Turners Syndrome: a genetic defect in women in which there is only one X chromosome instead of the usual two.
Affected women are infertile. They have female external genitalia but no ovariesand therefore no menstrual periods (see ammenhorea).
Characteristically they are short in stature and have variable developmental defects which may include webbing of the neck.
(Oxford Consice Medical Dictonary. 6th Edition. 2003. Oxford Univeristy Press. UK).
This is just one of a myriad of definitions I have read and descriptions I have been given of my condition. Probably the most upsetting was one describing a person with Turners Syndrome as asexual.
For an 11 year old this was a lot to digest at the time. Having just finished a range of diagnostic tests and been informed of the outcome, Doctors were carefull to stress the importance of tha family no laying blame on each other.
They offered counselling at the time, but from my recollection we had one session together. Perhaps this lack of enthusiasm was due to stigma associated with needing therapy or perhaps my parents separation and subsequent divorce at around the same time contributed.
The next four to five years involved being treated with Human Growth Hormone. I injected myself each evening and every three months went to see an endocrinologist to be weighed, measured have my thyroid function tested and basically check my progress. I was also on hormones for breast development and eventually progesterone to induce menstruation.

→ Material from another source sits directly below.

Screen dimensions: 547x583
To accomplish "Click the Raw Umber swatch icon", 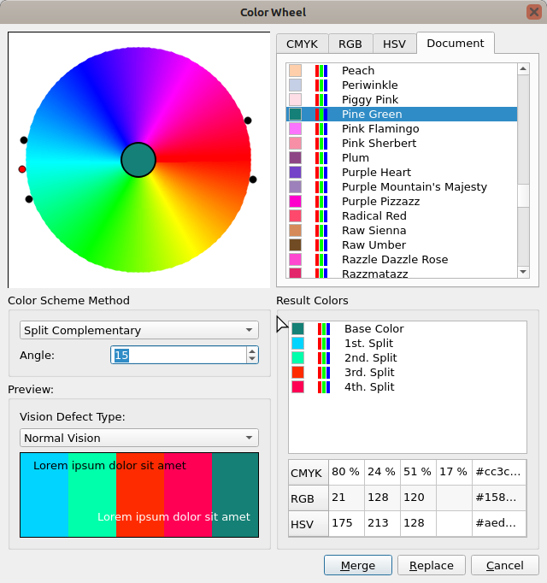I will (295, 245).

I have been fairly lucky in that I do not posses a large number of the complications or features that are associated with Turners. My heart and kidney function are fine. Subsequent bone scans indicate normal bone density. I do not have swollen feet or hands.
I do have a low hairline but no obvious (perhaps slight) webbing of the neck. I of course have no ovaries and my final height is around 5 feet.
I guess the point of me writing this piece is that coping with Turners is something you need to do everyday of your life. No medical dictionary can prepare you for the challenges presented by the comination of everyday life and Turners.
In highschool when most kids were going through puberty or had already, I was injecting myself and taking hormone tablets to develop. Other girls my age were thinking of boys and going to parties, hanging out on weekends. I felt ashamed, embarrassed and shyed away from my peers.
The already trying experiences of puberty and dealing with the awkwardness of your body changing was exacerbated by requiring hormones and a desire within myself to look like everyone else.
There was also the need for acceptance from your peers and family; wondering how, when and if you should tell people and the possible rejection that could result.
I can still remember giving myself the injections. Personally for me, the needle itself wasn't the problem. It was having to kart the stuff around when I stayed over at my dads or a friends or went to school camps. At the time I guess the disruption was a reminder something was wrong and I didn't like it.
In my highschool days the infertility was not a huge issue. I didn't really feel confronted by that until went to university and started getting interested in boys. I had a couple of dates and in my first two years of university there was one boy I liked in particular. Nothing happened and the rejection was quite painful.
Now at 26 something I am going to have to deal with when and if I meet someone special is the issue of infertility. But let me get one thing straight. I do not want people to feel sorry for me because of this. I have known for 15 years now. I am single and can honestly say I am ok with it. Indeed seeing famous couples adopt makes me feel positive.
Yes, the infertility and dealing with peoples varied reactions to my short stature are something I deal with everyday. It doesn't mean my life is over. I may not even want kids, but it is something I have no choice over and I accept that . That being said I am not prepared for when someone else is in the picture and dealing with their response to it.
One thing I have also realised over time is that women are competitive when it comes to the opposite sex and this can make dealing with your own insecurities even more difficult when you add a love rival or simply a petty, bitchy female to the mix.
Just a perspective, and you dont' have to agree, but I have found women are drawn to other women that are going to help them meet or attract men.
Being rejected on this level in the past has been quite hurtful.Something I wish I'd known earlier is that you are worthy of respect and friendship and just as deserving of these as your peers.
Perhaps the most confronting time for me being faced with these issues of sexuality and my identity as a woman was being quite beligerantly harrassed whilst teaching English in Japan. I was faced with two men who saw fit to make a joke of the very essence of me a a person for a 10,000 yen or 150 AUS bet.
Don't get me wrong, I have so far had an eventful life, filled with highs and lows. Perhaps more than my fair share, but nevertheless I believe these experiences have added to who I am as a person. It is important to still realise your dreams and goals.
There are plenty of books about the symptoms of Turners, but not a great deal of literature about coping emotionally . Life is to short to be bitter. I have felt cheated, angry, depressed and self conscious. It may get hard, but it is important to make the most out of life and the hand you are dealt rather than let it defeat you.